Source records
[start]
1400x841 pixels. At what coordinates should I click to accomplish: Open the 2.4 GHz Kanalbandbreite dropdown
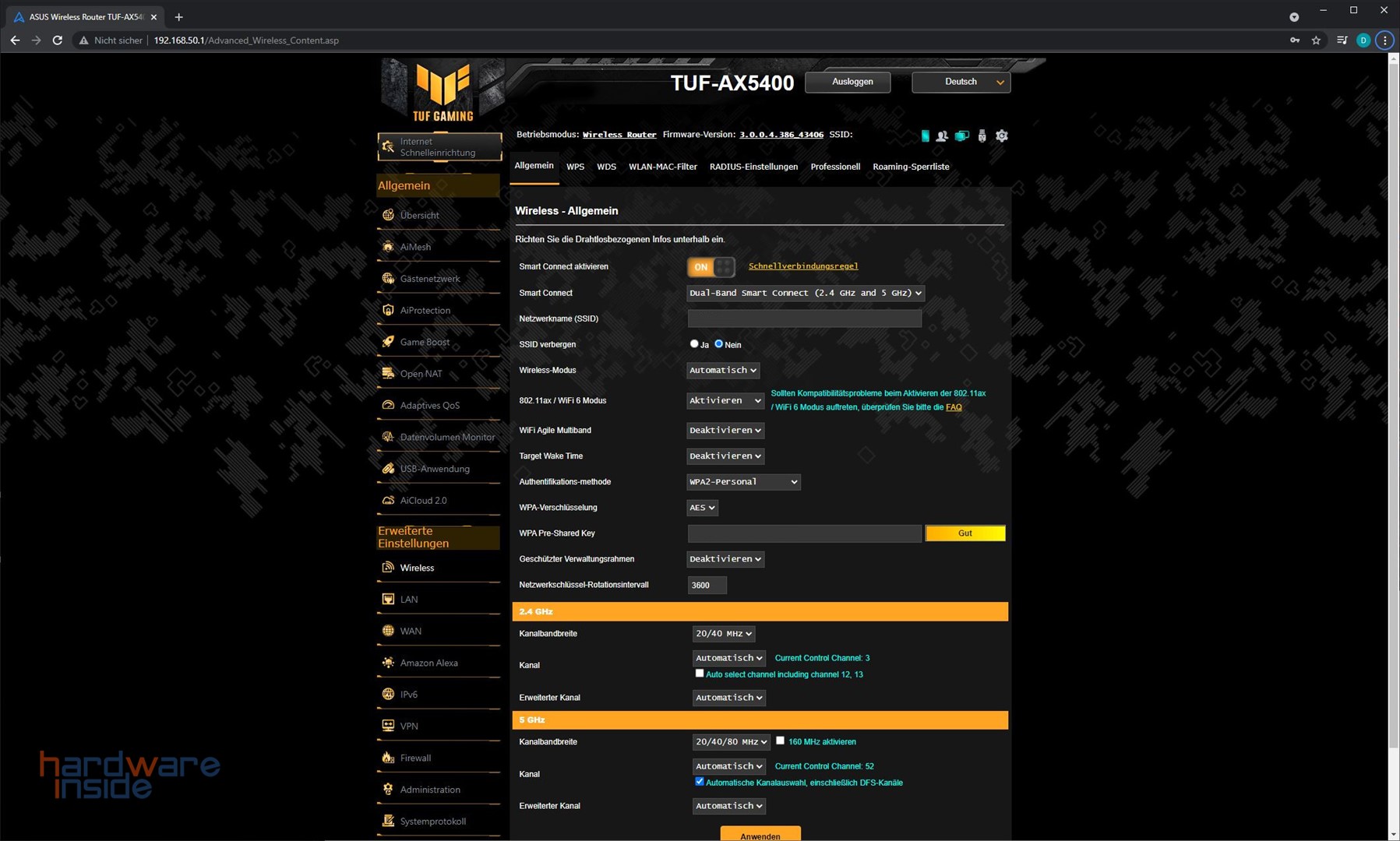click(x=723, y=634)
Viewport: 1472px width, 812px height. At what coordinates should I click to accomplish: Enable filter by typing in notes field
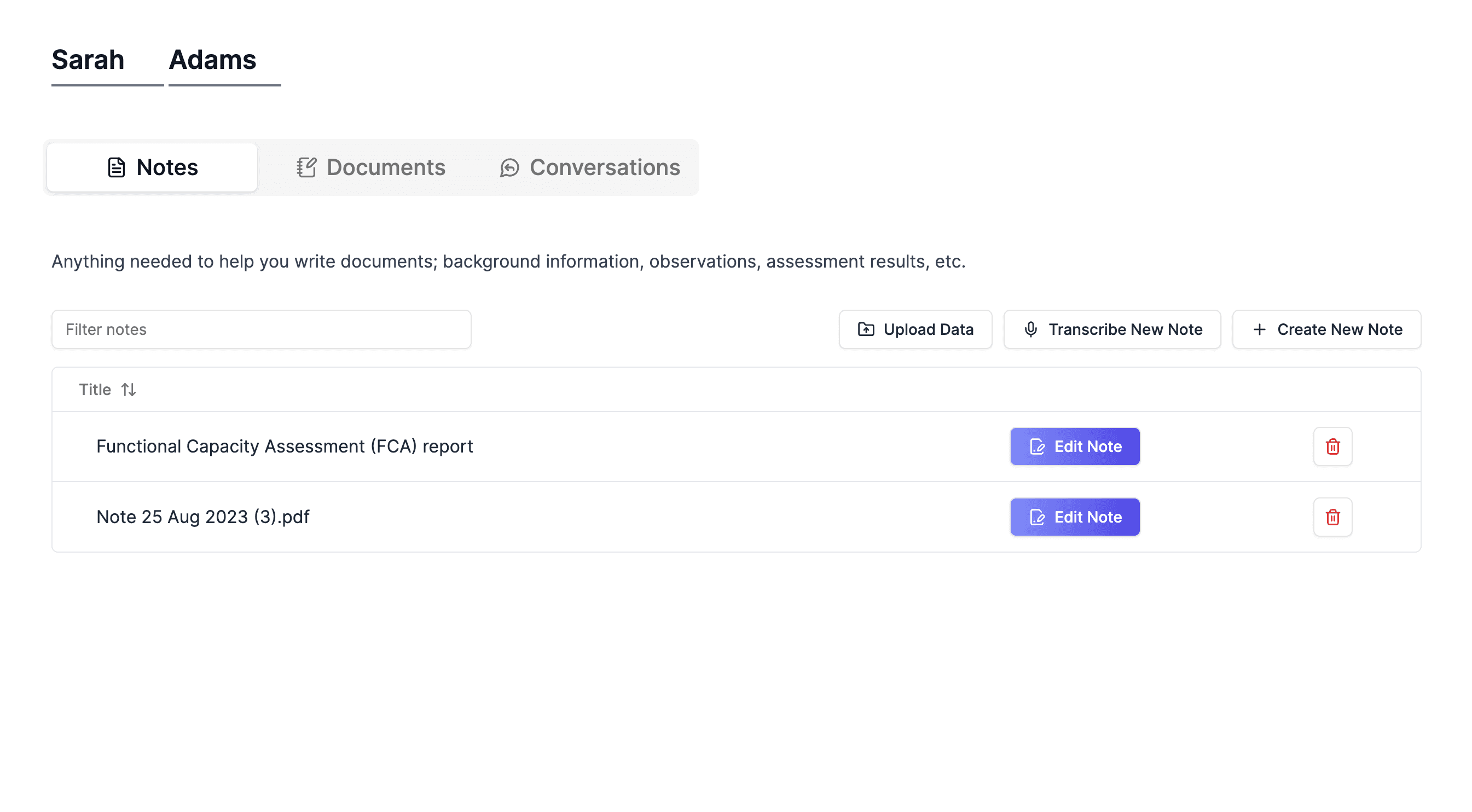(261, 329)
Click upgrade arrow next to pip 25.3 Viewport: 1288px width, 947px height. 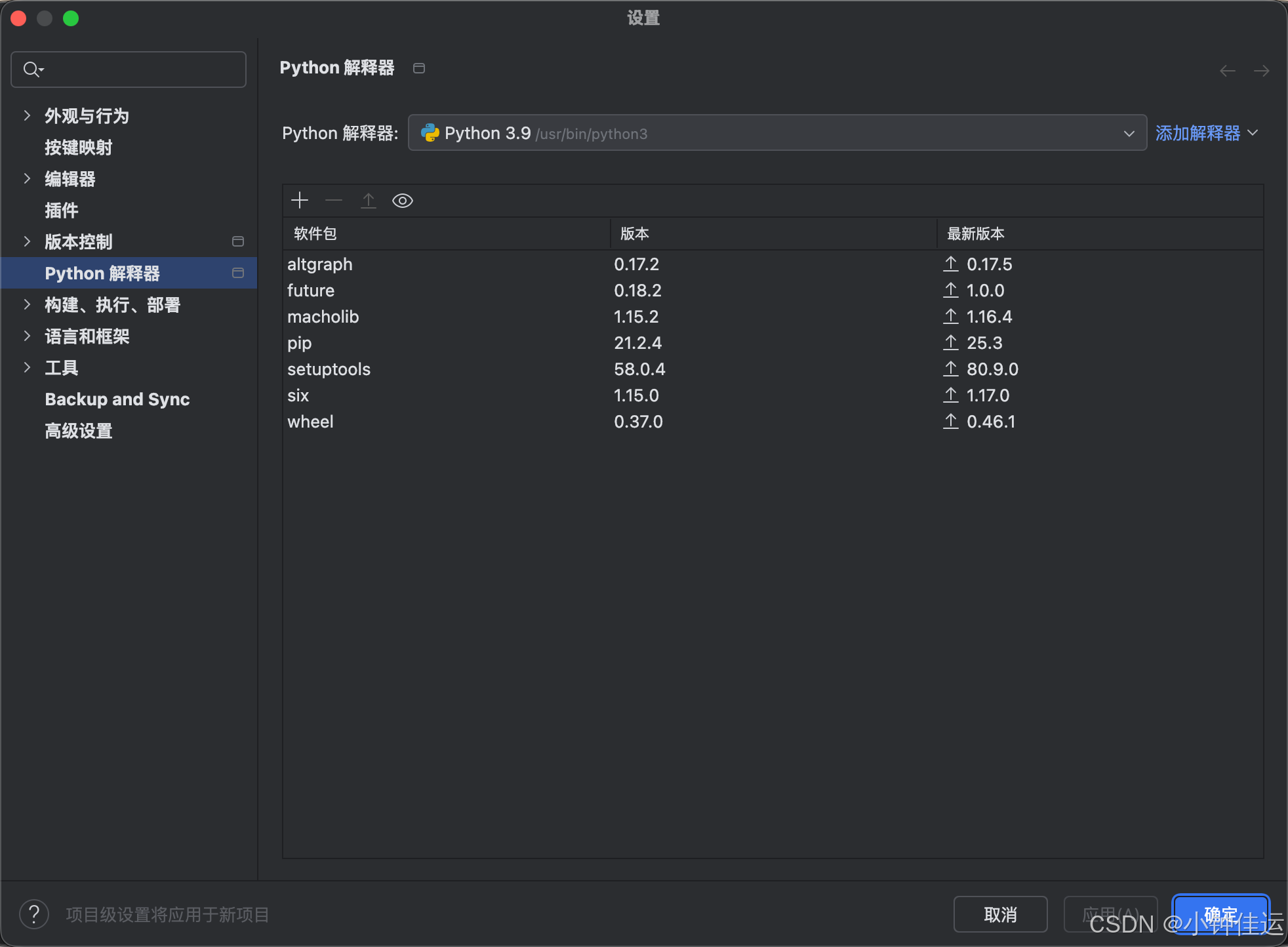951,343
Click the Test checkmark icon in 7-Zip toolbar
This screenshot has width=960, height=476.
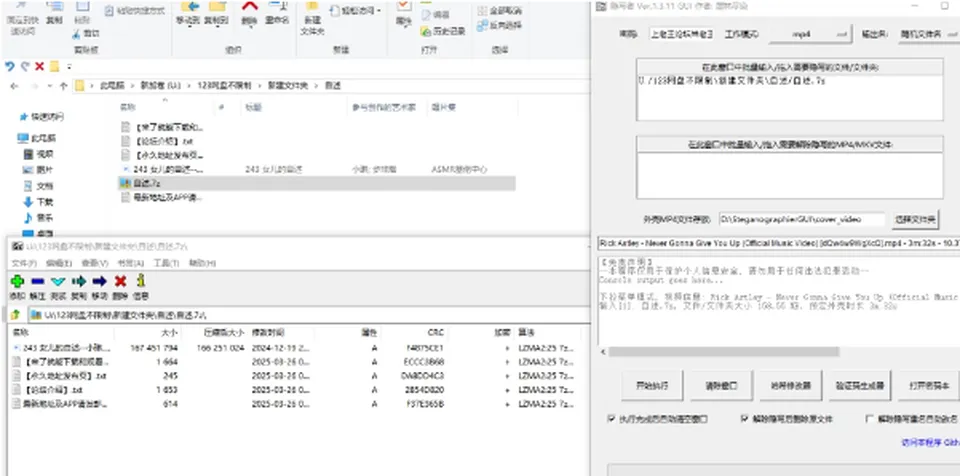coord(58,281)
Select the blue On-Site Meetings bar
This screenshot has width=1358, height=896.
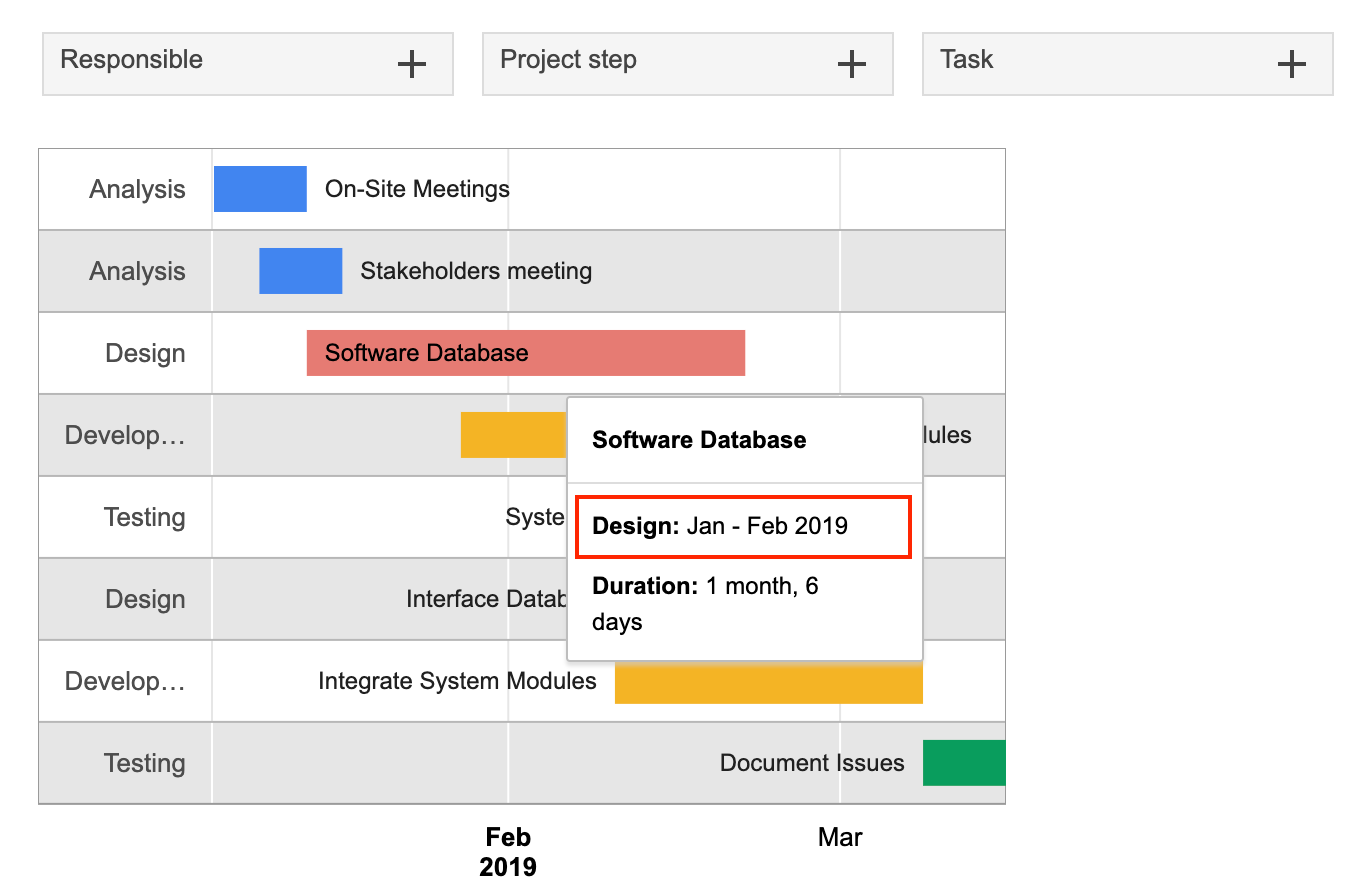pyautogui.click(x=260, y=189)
[end]
§ Goal of the exercise
Rewrite the part of the listing from the line containing "Select the blue On-Site Meetings bar" through the end of the listing, replacing "blue" with "green" and leaving everything else unchanged. Omit the pictures.

§ The response
Select the green On-Site Meetings bar
This screenshot has width=1358, height=896.
pyautogui.click(x=260, y=189)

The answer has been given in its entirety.